In the early days of adapter-based tuning, LoRA often felt like a charming hack—efficient, plausible, but with a nagging question: would performance always trail full fine-tuning? New research from Thinking Machines, led by John Schulman (co-founder of OpenAI and creator of the PPO algorithm), argues that the difference is not inevitable. Under the right regime, LoRA can track full fine-tuning so closely that we can treat it as a drop-in, dependable alternative rather than a risky shortcut.
What LoRA Does (And Why It Sometimes Disappoints)
LoRA (Low-Rank Adaptation) works by decomposing the weight update in fine-tuning into a low-rank additive form: W' = W + γBA. Instead of adjusting the full weight matrix W, you learn smaller matrices B and A (with rank r << original dimensions) and scale them with γ. This strategy dramatically reduces the number of trainable parameters and memory overhead, while leaving the base weights W frozen.
It's been appealing for many applications—serving multiple adapter versions, enabling smaller training memory footprints, and ease of weight transfer across models. However, its reputation was haunted by mixed results: sometimes LoRA worked well, sometimes it seemed to underperform full fine-tuning unless carefully tuned.
The Low-Regret Recipe: Three Simple Rules
What Thinking Machines brings to the table is a kind of "LoRA for practitioners" prescription: a hyperparameter and application regime that reliably places LoRA into what they call a low-regret regime—where LoRA performance aligns with that of full fine-tuning. The breakthrough is not incremental but foundational: LoRA need not come with a performance trade-off if you follow their rules.
Rule 1: Apply LoRA to All Layers
The first rule is simple but underappreciated: put LoRA adapters on all layers, not just attention. Many earlier works only applied adapters to attention projections (the Q, K, V, and output matrices), assuming that's where most of the "learning" happens.
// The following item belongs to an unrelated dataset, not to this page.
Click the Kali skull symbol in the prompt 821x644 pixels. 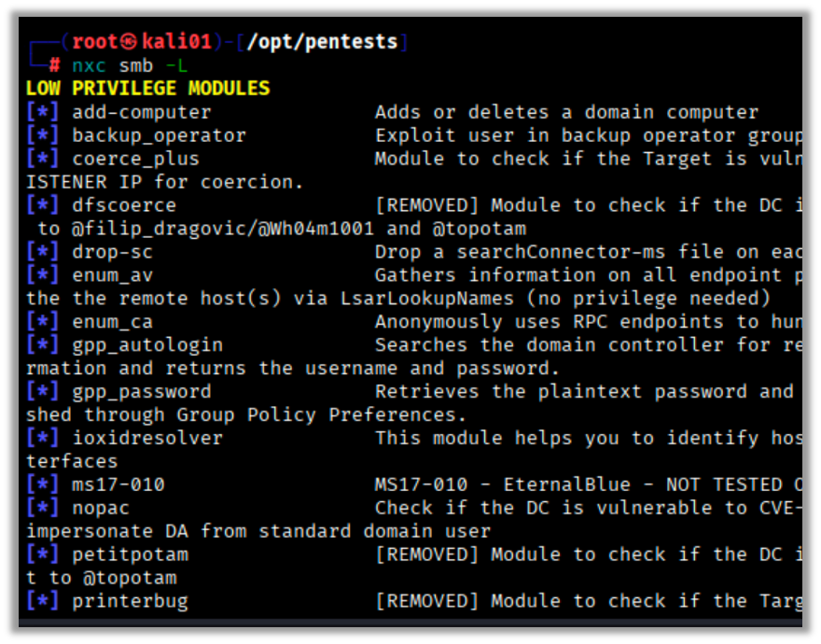pyautogui.click(x=131, y=42)
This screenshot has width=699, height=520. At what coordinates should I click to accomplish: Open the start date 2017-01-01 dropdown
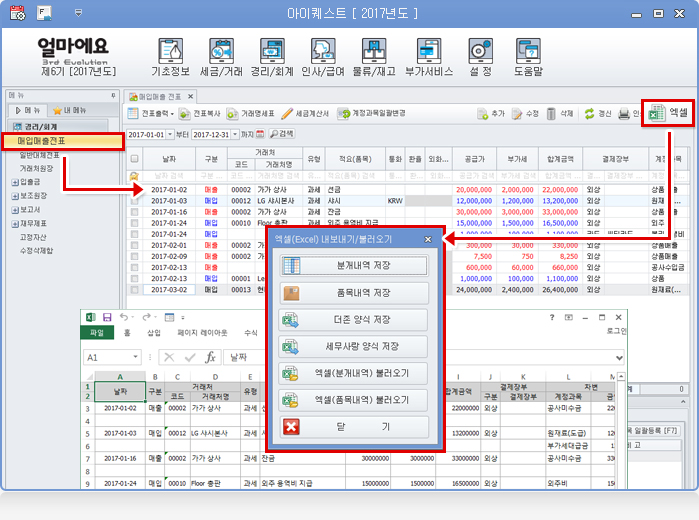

But the Thinking Machines experiments show that limiting adapters to attention leads to stunted learning curves—even when compensating by raising rank. Instead, applying LoRA to both attention layers and MLP (feed-forward) layers delivers parity with full fine-tuning across models ranging from 7B to 70B parameters. In Mixture of Experts (MoE) architectures, adapters should also be applied to the expert layers.
The researchers tested this on Llama 2 models (7B, 13B, and 70B parameters) and Mixtral 8x7B, across supervised fine-tuning datasets including GSM8K (math reasoning) and instruction-following datasets. When LoRA was restricted to attention-only, models consistently underperformed by 5-15% on downstream metrics compared to full fine-tuning, even at high ranks (r=64). Adding MLP adapters closed this gap almost entirely.
They argue this parallels the "neural tangent kernel" view of deep learning: in this theoretical framework, training dynamics are determined by which parameters contribute most to gradient updates. Since MLP layers typically contain 2-3× more parameters than attention layers in transformer architectures, skipping them means you're missing the majority of the gradient signal that drives full fine-tuning.
Rule 2: Use ~10× the Learning Rate of Full Fine-Tuning
Second, the learning rate for LoRA should be roughly 10× that of full fine-tuning. This is the research's most counterintuitive finding.
In typical full fine-tuning of a 7B-70B parameter model, learning rates are in the 1e-5 to 5e-5 range. The Thinking Machines team found that optimal LoRA learning rates consistently fell in the 1e-4 to 5e-4 range—about 10× higher.
This held across every configuration they tested:
- Supervised fine-tuning on mathematical reasoning (MATH dataset), instruction following, and coding tasks
- Reinforcement Learning (RL) with policy gradients on reasoning tasks
- Multiple model sizes (7B, 13B, 70B parameters)
- Various rank values (r=8, 16, 32, 64)
For example, when full fine-tuning a Llama 2 7B model used a learning rate of 2e-5, the optimal LoRA learning rate was 2e-4. When full fine-tuning used 5e-5, LoRA's sweet spot was 5e-4. The 10× factor remained remarkably consistent.
Even more surprising: this optimal learning rate is mostly invariant across rank values in the early phases of training. This is due to LoRA's standard parameterization: in the typical implementation, the adapter output is scaled by α/r, where α is a hyperparameter (often set equal to r) and r is the rank. This scaling means that as you increase rank, each individual parameter's contribution is automatically adjusted, keeping the effective learning rate relatively stable across different rank choices. Thus, once you pick a base full fine-tuning learning rate, you can multiply by ten to set your LoRA learning rate—dramatically reducing your hyperparameter search space.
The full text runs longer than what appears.